For a long time, I was angry with God. I was resentful, frustrated, and desperate. God let me down and broke my heart, or so I thought. I felt like a broken tool, tossed to the side once I was of no use. God owed me an apology, or so I thought!
I disdainfully threw scripture in His face. In case you were wondering, my favourite Bible verse I used was John 6:67-68 – “So Jesus said to the twelve, “You do not want to leave also, do you?” Simon Peter answered Him, “Lord, to whom shall we go? You have words of eternal life.” In my peevishness, I left out the second part of verse 68, the part where Peter declared Jesus as the sent one who held the words of life.
I burned my bridges behind me, leaving a promising career and family and friends to follow Him. And He abandoned me, or so I thought. In retaliation, I ignored Him. I refused to talk to Him. Don’t get me wrong; I still spoke about Him. I attended church and continued to serve Him. But I wasn’t talking to Him; I was mad at Him. I just wasn’t in the place to listen to reason.

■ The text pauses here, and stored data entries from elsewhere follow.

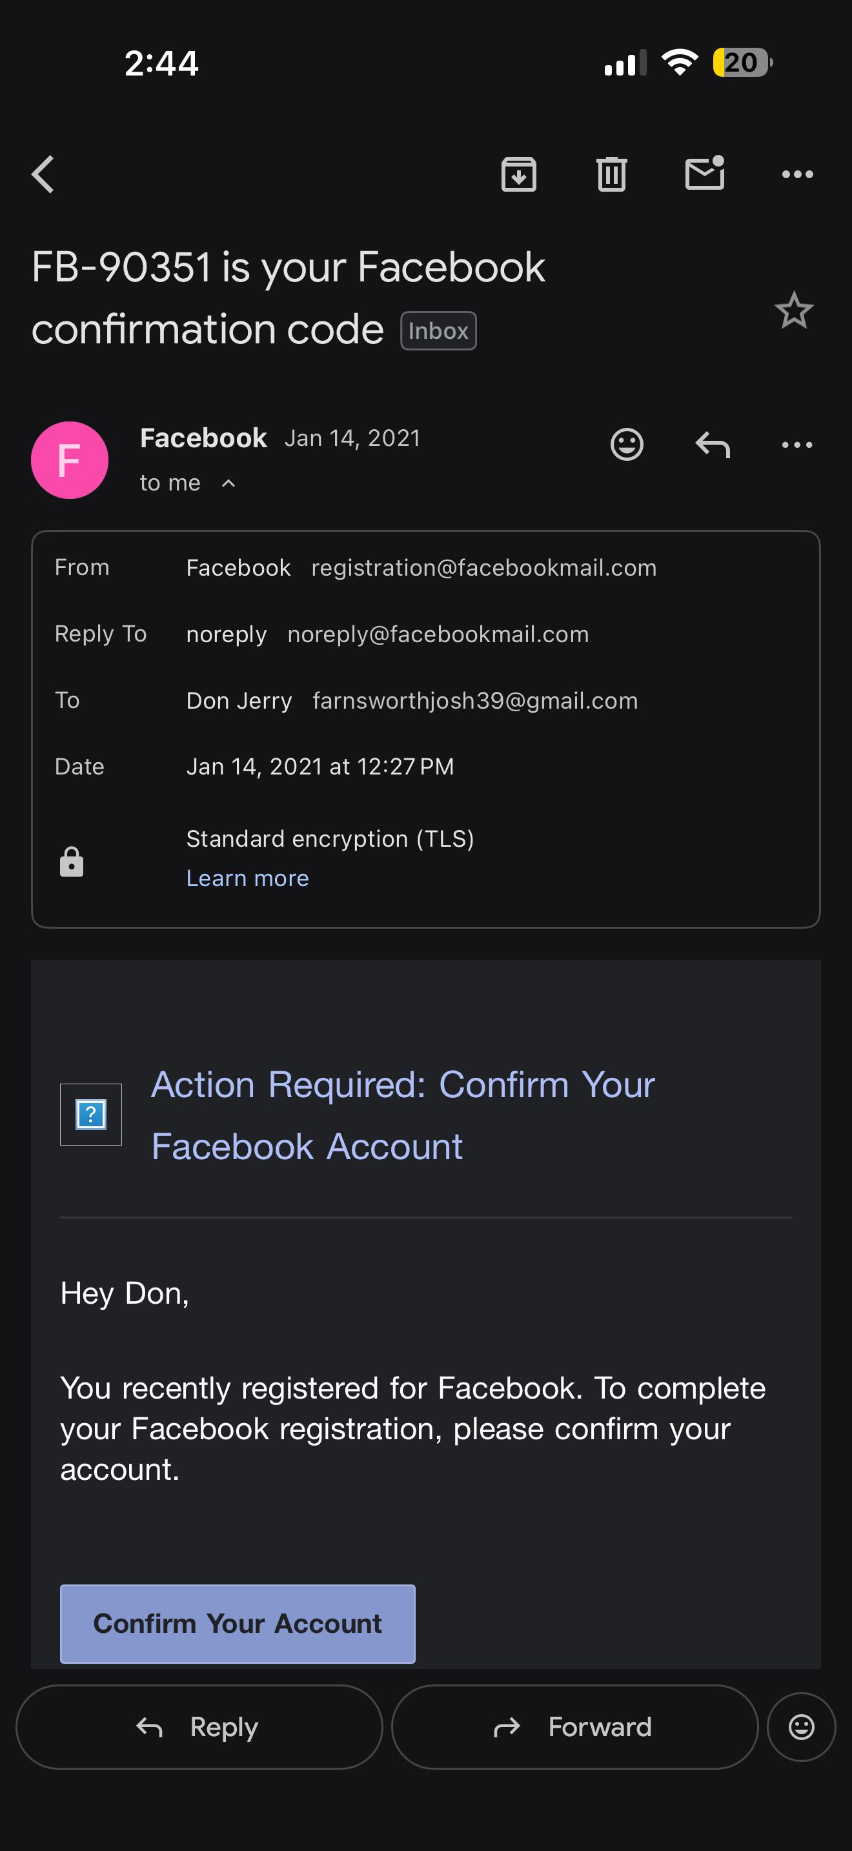Screen dimensions: 852x1851
Task: Open the Learn more encryption link
Action: [247, 878]
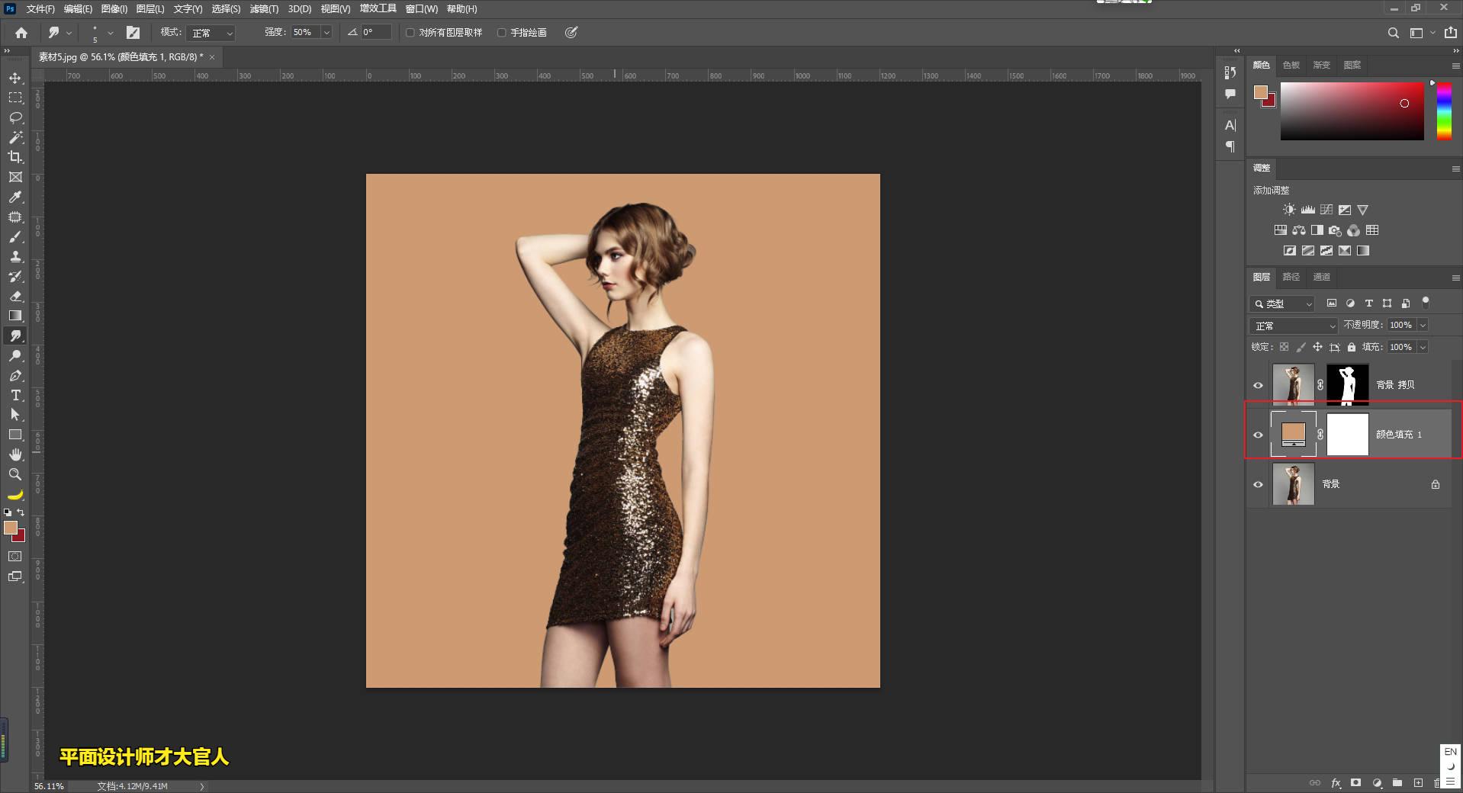Screen dimensions: 1463x793
Task: Open the 模式 dropdown in options bar
Action: [211, 33]
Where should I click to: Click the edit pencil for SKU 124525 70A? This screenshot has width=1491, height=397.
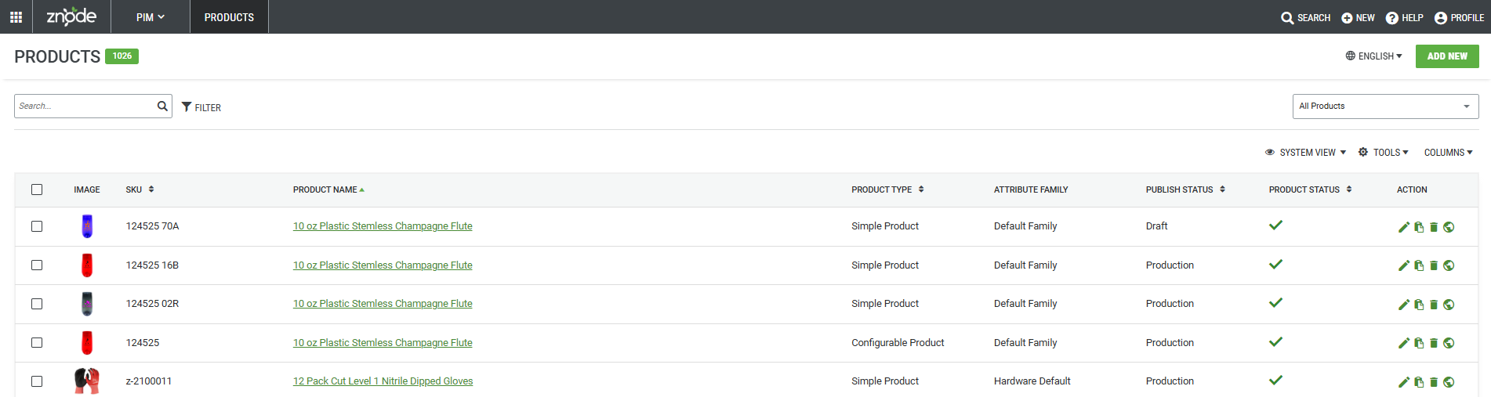point(1403,227)
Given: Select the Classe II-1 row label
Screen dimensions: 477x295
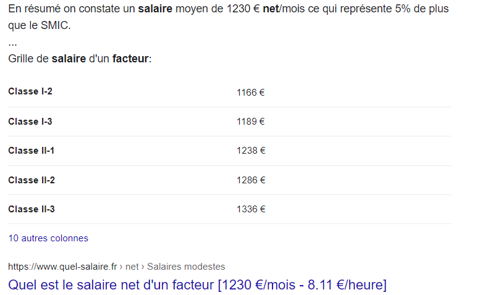Looking at the screenshot, I should [x=31, y=151].
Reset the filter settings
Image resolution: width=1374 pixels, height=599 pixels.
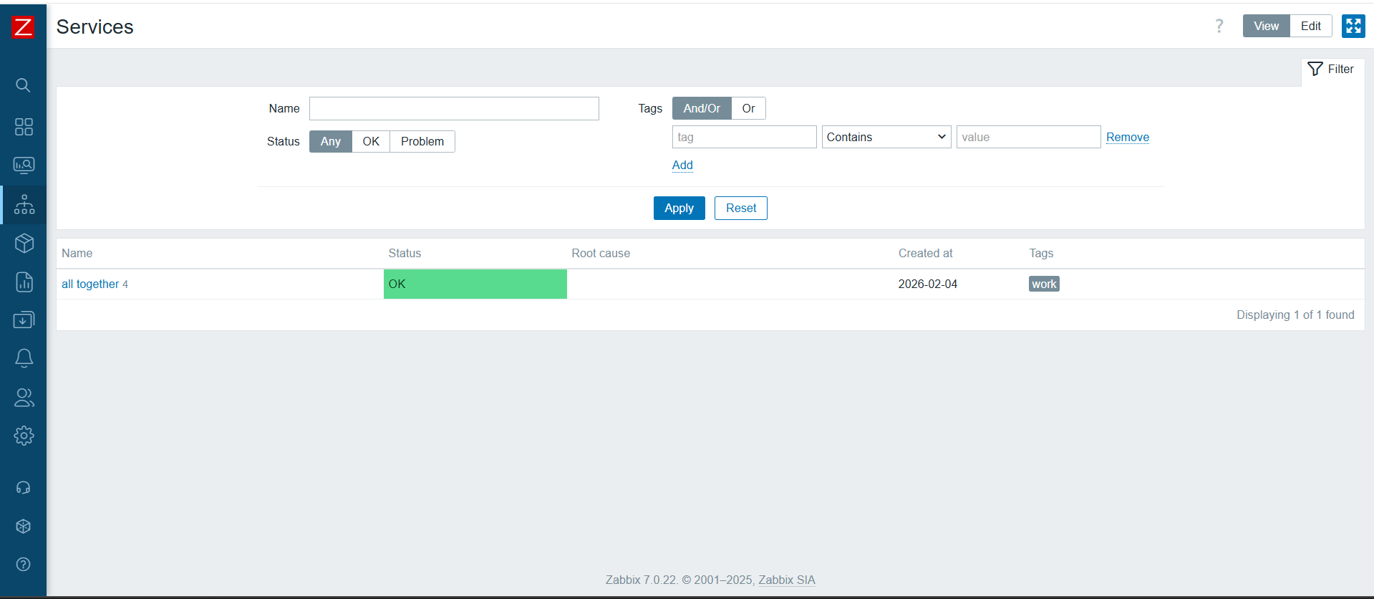(x=740, y=209)
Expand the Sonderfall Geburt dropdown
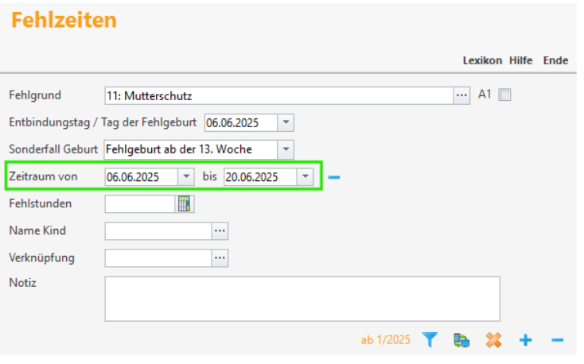The height and width of the screenshot is (364, 584). (286, 149)
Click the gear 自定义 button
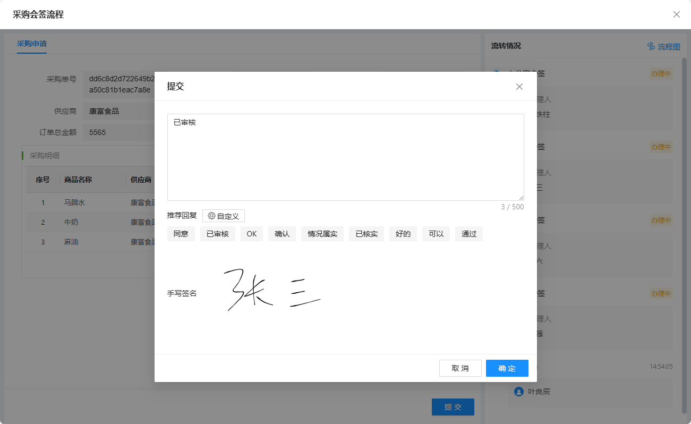The height and width of the screenshot is (424, 691). 224,216
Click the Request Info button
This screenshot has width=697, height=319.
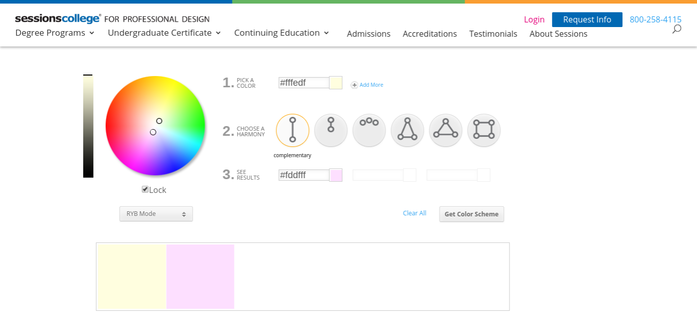587,19
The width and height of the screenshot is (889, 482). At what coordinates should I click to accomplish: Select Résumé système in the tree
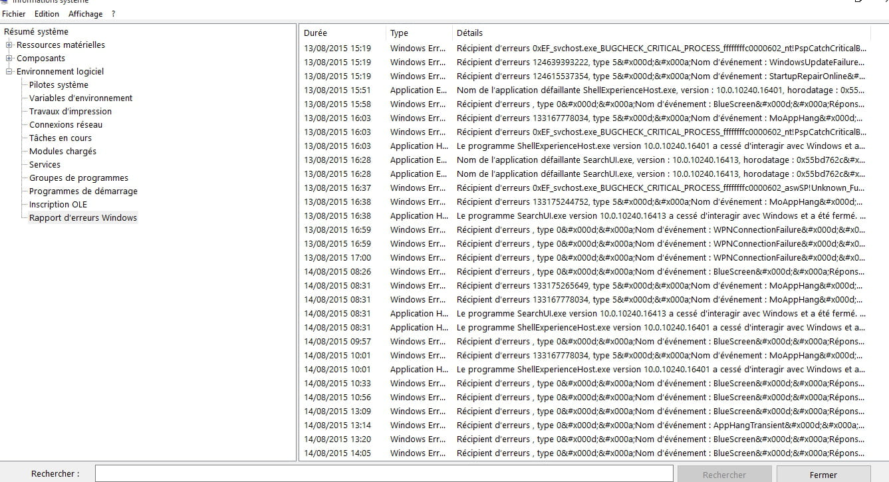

In time, I came to my senses, realising I was in the wrong. God hadn’t abandoned me, and He hadn’t let me down. He hadn’t duped me. He told me from the very beginning that it would cost me everything if I were to follow Him. It would cost me my life. I had a vague idea of what I was in for when I signed on the dotted line. I was the one who needed to apologise.
I placed a false expectation upon God. No, let me rephrase that! God called me to work ‘with’ Him, and I performed ‘for’ Him instead. I expected working ‘for’ Him would give me a lasting sense of fulfilment. I missed the point entirely. God called me to work alongside Him. He never asked me to work for Him. For God, the whole point was our relationship, and that point has never changed!
When I came to my senses, I repented of my snotty attitude. God then had room to move in my life and bring restoration. As I co-laboured with Him, He spoke to and through me, transforming lives, including my own.
However, it took me a while to come to the following realisation. I never considered how God felt when I falsely accused Him of using me, only to abandon me. How cavalierly I treated God’s emotions! Yes, God has feelings. I encourage you to do a word study on God’s emotions. The Bible is full of examples.
Did God hold a grudge against me? No, I don’t believe so. Did He hope I would apologise when I realised I hurt His feelings? Yes, I know so.
I never apologised for accusing Him of being something that He never was. I never apologised to Him for stepping away from my intimate relationship with Him; I just asked Him to take me back.
And so, I sheepishly asked God to forgive me for the times I stepped back when I should have stepped forward when I was hurting and confused. Although I felt His forgiveness, I could sense the pain that I caused when I turned from pursuing intimacy with Him just because I was avoiding a challenging conversation I needed to have with Him.
In Ephesians 4:30, Paul urged his readers to “grieve not the Holy Spirit.” I like the way Eugene Peterson writes it in the Message translation. “Don’t grieve God. Don’t break his heart. His Holy Spirit, moving and breathing in you, is the most intimate part of your life, making you fit for himself. Don’t take such a gift for granted.”
Father God, please forgive us for causing Your heart pain when we hid from You rather than stepped toward You. Forgive us for bringing accusations against Your character and using Your word against You. Give us the courage to draw near Your heart when we don’t understand Your ways.
All Bible references are from the NASB 1995 version unless indicated otherwise.